Task objective
Please reproduce the records word for word, beginning with the first line and stopping after the line that contains "Looking at the screenshot, I should [x=1535, y=29].".

Provided data
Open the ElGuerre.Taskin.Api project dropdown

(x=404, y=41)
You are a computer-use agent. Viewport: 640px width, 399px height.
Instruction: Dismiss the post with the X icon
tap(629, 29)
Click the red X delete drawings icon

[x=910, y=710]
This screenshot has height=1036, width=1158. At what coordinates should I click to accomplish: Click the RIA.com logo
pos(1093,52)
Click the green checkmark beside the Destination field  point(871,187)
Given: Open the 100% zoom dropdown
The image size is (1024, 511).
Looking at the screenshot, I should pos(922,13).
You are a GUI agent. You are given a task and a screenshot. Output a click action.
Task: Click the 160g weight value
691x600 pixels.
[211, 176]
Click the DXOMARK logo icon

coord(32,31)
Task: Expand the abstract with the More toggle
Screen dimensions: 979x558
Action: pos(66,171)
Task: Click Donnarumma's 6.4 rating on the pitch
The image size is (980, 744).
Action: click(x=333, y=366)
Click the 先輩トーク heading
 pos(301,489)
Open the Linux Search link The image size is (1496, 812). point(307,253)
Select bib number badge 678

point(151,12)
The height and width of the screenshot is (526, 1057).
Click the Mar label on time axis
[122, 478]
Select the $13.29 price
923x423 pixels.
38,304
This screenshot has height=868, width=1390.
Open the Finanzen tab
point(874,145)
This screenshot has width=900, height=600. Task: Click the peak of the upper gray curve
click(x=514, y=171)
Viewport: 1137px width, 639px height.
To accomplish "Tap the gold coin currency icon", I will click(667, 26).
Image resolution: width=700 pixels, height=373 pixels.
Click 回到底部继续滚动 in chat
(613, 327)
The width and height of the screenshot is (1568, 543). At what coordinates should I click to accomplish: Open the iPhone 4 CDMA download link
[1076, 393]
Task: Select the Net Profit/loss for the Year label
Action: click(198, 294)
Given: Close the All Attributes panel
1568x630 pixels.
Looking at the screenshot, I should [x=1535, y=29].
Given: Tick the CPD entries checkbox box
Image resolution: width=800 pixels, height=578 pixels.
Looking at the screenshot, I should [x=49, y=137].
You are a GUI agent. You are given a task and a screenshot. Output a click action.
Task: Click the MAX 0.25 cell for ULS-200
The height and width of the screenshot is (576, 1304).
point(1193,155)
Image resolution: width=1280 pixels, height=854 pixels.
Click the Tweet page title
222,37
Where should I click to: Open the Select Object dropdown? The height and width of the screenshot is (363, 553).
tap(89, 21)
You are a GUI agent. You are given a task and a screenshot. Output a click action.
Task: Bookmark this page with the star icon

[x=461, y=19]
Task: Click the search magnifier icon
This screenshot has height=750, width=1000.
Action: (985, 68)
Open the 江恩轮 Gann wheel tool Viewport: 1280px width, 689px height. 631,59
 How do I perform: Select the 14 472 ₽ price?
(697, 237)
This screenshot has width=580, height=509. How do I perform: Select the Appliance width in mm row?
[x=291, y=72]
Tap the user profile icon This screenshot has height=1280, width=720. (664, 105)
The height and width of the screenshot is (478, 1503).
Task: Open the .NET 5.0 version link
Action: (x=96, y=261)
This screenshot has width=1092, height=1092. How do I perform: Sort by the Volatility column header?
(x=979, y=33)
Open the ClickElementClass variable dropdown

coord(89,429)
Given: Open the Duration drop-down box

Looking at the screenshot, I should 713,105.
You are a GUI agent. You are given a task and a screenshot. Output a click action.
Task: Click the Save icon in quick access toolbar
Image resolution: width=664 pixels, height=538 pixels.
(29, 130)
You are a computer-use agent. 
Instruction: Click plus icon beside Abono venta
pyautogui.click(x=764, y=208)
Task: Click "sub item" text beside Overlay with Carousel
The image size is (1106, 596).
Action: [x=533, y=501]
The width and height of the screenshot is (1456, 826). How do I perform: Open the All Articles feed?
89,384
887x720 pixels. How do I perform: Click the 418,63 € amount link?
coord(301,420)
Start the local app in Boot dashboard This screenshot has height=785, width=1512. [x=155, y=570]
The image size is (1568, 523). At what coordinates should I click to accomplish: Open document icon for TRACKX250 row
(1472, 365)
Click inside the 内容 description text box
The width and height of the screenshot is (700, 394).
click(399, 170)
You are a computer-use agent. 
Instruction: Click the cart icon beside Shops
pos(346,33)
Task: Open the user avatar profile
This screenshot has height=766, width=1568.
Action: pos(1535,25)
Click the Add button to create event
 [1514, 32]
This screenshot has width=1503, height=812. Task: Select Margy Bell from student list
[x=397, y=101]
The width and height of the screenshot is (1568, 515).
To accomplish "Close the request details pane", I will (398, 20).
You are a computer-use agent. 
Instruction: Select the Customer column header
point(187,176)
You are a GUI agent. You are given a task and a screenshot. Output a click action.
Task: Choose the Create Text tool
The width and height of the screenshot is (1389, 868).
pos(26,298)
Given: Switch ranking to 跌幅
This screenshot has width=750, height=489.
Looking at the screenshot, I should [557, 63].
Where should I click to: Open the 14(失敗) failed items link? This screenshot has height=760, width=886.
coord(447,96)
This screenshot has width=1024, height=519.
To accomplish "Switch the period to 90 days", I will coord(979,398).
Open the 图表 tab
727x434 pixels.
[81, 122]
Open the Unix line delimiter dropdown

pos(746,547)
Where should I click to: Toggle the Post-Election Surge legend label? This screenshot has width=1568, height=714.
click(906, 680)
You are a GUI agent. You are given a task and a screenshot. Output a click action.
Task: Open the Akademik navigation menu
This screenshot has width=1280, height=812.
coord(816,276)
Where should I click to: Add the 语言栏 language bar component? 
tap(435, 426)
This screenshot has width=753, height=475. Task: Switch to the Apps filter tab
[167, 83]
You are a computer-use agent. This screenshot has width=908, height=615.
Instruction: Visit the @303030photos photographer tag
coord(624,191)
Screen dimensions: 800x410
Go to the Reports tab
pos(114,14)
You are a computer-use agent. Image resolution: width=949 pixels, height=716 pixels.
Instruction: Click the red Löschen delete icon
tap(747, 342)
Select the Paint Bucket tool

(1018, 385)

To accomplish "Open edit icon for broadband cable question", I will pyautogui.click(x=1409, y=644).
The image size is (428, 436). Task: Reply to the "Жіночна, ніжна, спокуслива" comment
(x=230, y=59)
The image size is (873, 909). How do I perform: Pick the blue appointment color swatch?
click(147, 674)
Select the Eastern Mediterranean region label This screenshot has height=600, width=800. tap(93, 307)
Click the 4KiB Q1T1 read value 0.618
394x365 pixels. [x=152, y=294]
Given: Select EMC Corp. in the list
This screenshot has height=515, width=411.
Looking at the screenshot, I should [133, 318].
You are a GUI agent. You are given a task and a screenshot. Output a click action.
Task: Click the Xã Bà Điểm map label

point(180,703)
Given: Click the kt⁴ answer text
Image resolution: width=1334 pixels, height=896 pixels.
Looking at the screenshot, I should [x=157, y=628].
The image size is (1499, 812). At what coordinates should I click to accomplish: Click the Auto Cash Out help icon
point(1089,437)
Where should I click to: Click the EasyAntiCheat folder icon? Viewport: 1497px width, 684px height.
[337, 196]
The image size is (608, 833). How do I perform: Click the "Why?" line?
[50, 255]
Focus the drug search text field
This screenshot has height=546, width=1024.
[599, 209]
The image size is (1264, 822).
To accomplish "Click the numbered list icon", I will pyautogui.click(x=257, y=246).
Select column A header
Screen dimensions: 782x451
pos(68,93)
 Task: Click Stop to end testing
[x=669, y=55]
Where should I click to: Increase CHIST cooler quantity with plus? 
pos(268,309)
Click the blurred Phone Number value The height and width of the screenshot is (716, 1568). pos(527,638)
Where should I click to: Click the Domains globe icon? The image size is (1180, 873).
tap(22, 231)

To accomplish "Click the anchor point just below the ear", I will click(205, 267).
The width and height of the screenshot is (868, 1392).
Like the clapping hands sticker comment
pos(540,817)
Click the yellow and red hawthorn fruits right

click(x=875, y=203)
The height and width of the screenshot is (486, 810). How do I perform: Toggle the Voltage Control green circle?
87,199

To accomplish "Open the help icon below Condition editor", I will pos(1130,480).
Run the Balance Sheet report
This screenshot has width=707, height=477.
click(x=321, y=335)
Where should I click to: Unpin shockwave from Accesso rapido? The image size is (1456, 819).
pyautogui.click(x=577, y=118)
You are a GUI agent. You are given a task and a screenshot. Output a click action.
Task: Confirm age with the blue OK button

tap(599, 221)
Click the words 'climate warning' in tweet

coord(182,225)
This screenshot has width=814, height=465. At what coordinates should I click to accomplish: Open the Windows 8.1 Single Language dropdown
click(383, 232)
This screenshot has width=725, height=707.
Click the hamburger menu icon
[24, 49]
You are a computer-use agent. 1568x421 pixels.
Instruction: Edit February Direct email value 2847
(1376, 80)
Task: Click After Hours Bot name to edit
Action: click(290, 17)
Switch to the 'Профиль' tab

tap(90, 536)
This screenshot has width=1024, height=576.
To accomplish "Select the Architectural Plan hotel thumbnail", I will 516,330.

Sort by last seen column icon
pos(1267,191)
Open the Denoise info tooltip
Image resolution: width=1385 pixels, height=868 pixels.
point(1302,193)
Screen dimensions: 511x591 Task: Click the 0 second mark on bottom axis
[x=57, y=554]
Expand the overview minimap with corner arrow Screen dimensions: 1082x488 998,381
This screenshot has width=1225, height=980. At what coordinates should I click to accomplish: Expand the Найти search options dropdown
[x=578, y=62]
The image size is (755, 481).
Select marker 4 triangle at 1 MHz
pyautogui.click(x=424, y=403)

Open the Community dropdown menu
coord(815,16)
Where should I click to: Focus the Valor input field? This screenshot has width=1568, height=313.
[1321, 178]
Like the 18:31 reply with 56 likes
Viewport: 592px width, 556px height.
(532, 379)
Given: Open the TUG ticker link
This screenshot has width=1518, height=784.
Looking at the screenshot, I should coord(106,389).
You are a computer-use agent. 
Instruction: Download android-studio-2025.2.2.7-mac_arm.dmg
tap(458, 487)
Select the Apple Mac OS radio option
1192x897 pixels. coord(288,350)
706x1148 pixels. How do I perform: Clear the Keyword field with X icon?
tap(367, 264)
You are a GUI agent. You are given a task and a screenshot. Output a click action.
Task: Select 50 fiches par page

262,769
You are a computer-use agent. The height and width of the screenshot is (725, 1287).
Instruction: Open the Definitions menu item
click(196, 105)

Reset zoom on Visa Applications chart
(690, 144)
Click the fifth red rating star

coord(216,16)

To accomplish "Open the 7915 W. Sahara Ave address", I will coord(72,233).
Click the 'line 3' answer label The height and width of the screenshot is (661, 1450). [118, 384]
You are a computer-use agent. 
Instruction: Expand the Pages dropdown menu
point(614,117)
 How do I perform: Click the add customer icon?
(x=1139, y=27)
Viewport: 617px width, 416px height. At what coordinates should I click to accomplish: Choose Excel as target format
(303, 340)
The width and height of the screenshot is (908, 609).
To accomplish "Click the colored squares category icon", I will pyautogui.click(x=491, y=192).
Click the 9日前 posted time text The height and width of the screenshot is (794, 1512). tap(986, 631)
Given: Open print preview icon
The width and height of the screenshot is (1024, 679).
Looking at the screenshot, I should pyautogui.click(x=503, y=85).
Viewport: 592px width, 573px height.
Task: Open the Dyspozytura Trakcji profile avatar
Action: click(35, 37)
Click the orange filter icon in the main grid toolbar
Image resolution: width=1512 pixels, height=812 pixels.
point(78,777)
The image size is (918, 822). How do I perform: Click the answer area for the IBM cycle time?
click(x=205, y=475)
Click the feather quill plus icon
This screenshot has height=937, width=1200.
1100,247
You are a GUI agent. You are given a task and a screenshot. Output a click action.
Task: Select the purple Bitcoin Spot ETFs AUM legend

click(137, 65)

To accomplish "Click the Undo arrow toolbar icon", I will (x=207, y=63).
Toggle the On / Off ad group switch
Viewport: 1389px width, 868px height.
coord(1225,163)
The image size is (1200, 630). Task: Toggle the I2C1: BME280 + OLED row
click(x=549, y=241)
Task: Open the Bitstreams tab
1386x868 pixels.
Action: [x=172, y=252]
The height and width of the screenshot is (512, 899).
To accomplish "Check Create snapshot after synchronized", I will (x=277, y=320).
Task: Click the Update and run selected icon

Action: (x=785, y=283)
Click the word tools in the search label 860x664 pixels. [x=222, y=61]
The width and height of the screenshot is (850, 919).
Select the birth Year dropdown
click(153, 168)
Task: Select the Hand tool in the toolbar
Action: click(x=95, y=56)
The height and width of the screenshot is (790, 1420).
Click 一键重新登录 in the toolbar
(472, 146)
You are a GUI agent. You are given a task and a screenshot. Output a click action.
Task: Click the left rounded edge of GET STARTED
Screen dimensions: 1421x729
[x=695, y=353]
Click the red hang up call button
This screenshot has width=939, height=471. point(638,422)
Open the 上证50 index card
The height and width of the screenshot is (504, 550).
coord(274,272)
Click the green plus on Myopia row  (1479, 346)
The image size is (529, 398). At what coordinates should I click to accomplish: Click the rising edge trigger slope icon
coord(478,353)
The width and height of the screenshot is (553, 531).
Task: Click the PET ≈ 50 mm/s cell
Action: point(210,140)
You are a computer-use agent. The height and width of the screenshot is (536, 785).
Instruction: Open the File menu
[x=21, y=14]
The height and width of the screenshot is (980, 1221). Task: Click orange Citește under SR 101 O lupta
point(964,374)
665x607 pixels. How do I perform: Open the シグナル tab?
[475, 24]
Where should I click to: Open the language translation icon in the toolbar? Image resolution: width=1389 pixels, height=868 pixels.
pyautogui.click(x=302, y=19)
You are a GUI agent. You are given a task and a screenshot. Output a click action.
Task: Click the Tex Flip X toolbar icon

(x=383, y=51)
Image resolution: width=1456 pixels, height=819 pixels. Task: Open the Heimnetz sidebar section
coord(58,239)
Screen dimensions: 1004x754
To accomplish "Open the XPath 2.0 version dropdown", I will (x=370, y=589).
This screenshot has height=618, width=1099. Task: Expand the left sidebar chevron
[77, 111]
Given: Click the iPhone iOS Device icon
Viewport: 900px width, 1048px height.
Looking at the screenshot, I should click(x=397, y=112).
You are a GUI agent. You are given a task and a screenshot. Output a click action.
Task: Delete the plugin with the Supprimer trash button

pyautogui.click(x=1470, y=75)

Full solution
Open the ElGuerre.Taskin.Api project dropdown

(x=404, y=41)
You are a computer-use agent. Viewport: 640px width, 399px height.
Instruction: Dismiss the post with the X icon
tap(629, 29)
Click the red X delete drawings icon

[x=910, y=710]
This screenshot has height=1036, width=1158. At what coordinates should I click to accomplish: Click the RIA.com logo
pos(1093,52)
Click the green checkmark beside the Destination field  point(871,187)
Given: Open the 100% zoom dropdown
The image size is (1024, 511).
Looking at the screenshot, I should pos(922,13).
You are a GUI agent. You are given a task and a screenshot. Output a click action.
Task: Click the 160g weight value
691x600 pixels.
[211, 176]
Click the DXOMARK logo icon

coord(32,31)
Task: Expand the abstract with the More toggle
Screen dimensions: 979x558
Action: pos(66,171)
Task: Click Donnarumma's 6.4 rating on the pitch
The image size is (980, 744).
Action: click(x=333, y=366)
Click the 先輩トーク heading
 pos(301,489)
Open the Linux Search link The image size is (1496, 812). point(307,253)
Select bib number badge 678

point(151,12)
The height and width of the screenshot is (526, 1057).
Click the Mar label on time axis
[122, 478]
Select the $13.29 price
923x423 pixels.
38,304
This screenshot has height=868, width=1390.
Open the Finanzen tab
point(874,145)
This screenshot has width=900, height=600. Task: Click the peak of the upper gray curve
click(x=514, y=171)
Viewport: 1137px width, 639px height.
To accomplish "Tap the gold coin currency icon", I will click(667, 26).
Image resolution: width=700 pixels, height=373 pixels.
Click 回到底部继续滚动 in chat
(613, 327)
The width and height of the screenshot is (1568, 543). At what coordinates should I click to accomplish: Open the iPhone 4 CDMA download link
[1076, 393]
Task: Select the Net Profit/loss for the Year label
Action: click(198, 294)
Given: Close the All Attributes panel
1568x630 pixels.
Looking at the screenshot, I should [x=1535, y=29].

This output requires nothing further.